I'm using `streamstats` to pair up events by username so that timestamps, IP's, latitudes, and longitudes can be analyzed for land-speed violations as a possible indicator of account compromise. However, I'm running into an issue where this works perfectly on small datasets (thousands of events), and even some large datasets (millions of events) . . . but when the number of users represented in the event set climbs into the hundreds of thousands, `streamstats` seems to be dropping events. I have a few conjectures, but I would like to understand what specific limitation it is running into, and the best way to work around it.

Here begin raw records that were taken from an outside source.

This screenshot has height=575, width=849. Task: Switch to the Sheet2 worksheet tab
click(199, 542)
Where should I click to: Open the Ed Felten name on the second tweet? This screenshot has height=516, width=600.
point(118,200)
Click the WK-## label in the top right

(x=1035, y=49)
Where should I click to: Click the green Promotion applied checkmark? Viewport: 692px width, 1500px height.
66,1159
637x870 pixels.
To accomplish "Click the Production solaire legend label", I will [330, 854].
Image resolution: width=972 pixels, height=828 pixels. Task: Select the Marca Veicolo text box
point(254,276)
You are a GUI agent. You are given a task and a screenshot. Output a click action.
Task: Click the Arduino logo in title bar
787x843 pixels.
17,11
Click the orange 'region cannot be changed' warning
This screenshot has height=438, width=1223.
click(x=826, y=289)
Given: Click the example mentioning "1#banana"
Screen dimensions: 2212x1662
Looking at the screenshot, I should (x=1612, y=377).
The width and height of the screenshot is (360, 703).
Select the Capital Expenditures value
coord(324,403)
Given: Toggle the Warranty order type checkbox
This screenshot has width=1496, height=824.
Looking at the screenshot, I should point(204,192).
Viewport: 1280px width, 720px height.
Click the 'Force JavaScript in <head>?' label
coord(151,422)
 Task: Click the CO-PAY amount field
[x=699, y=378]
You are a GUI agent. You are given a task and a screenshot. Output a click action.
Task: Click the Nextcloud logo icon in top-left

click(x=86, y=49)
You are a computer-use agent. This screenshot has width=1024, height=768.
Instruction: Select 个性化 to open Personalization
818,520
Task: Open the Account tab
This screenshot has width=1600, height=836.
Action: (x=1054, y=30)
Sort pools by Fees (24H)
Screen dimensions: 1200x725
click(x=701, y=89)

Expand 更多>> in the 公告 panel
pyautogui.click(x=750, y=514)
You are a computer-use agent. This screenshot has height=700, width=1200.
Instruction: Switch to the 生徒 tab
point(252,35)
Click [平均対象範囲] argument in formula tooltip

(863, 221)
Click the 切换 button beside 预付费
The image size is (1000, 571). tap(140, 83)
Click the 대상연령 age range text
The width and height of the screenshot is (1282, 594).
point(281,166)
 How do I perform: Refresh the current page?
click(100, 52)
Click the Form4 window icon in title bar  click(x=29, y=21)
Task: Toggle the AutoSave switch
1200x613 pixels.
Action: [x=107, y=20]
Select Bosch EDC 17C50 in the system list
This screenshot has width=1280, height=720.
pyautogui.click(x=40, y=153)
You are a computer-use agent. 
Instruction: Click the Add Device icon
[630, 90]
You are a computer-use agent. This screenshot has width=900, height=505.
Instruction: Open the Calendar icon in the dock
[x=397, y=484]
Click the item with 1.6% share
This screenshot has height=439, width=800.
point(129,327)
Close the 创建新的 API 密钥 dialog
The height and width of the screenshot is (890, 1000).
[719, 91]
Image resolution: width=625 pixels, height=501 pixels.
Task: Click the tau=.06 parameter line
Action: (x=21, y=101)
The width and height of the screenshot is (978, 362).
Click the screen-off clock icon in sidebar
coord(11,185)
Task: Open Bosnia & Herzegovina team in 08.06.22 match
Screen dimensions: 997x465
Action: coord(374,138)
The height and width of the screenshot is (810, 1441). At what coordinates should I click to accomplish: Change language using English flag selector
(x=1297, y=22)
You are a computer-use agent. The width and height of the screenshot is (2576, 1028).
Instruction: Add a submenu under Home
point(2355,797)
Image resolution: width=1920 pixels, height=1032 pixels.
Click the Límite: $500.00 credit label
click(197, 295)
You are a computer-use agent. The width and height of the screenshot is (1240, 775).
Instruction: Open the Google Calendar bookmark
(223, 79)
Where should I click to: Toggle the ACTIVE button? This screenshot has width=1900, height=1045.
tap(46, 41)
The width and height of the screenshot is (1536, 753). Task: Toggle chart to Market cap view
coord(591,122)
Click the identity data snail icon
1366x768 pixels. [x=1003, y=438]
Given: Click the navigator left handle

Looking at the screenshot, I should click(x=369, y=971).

The relevant portion of the full query is as follows:
| streamstats current=t global=f window=2 earliest(client_ip) as client_ip_1 latest(client_ip) as client_ip_2 earliest(_time) as time_1 latest(_time) as time_2 earliest(timestamp) as timestamp_1 latest(timestamp) as timestamp_2 earliest(latlon) as latlon_1 latest(latlon) as latlon_2 by username
I collected the following data, which may be of some use:
+ Can handle 100,000 events and 100,000 users
+ Can handle 200,000 events and 50,000 users
+ Can handle 500,000 events and 50,000 users
+ Can handle 1,000,000 events and 50,000 users
+ Can handle 3,000,000 events and 50,000 users
+ CANNOT handle 200,000 events and 150,000 users
The above leads me to believe that the number of groups the "by" clause forces streamstats to split the event set into is the biggest factor. However, any more concrete information you can provide would be greatly appreciated.
↧